Franz "Frank" Brugger, OBE (7 March 1927 — 27 February 2000) was a New Zealand businessman known for his car parts factory in Wainuiomata and production of a highly efficient wood burning stove. He was born in Rottemann, Austria on 7 March 1927 and died in Wainuiomata, New Zealand on 27 February 2000.

Brugger obtained a degree in industrial management at Rottemann University. He emigrated from Austria to New Zealand in 1956. After working for Mobil, he set up his own welding business in Petone.
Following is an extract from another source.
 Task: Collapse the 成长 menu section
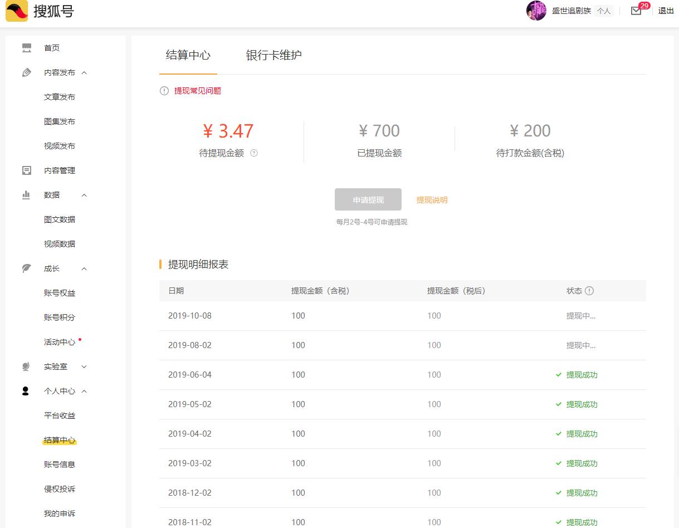(x=84, y=268)
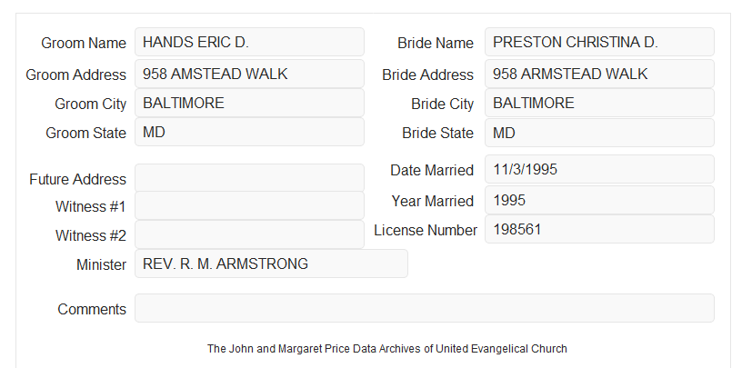Click the Bride Address input box
732x368 pixels.
pyautogui.click(x=599, y=74)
Noting that car assembly plants were required to increase the amount of locally manufactured components, he took the opportunity and built a factory in Wainuiomata in 1970. Wainuiomata at the time was growing rapidly and a number of Brugger's staff already lived there.  Brugger Industries made many components for cars, including car seats, panels, floor coverings, head linings and sun-visors.

Further operations were set up in Auckland, Dunedin and Levin and he also set up an engineering business in Samoa where he had the honorary title of Toleafoa.  Brugger represented New Zealand on trade delegations to Switzerland, Germany and Japan.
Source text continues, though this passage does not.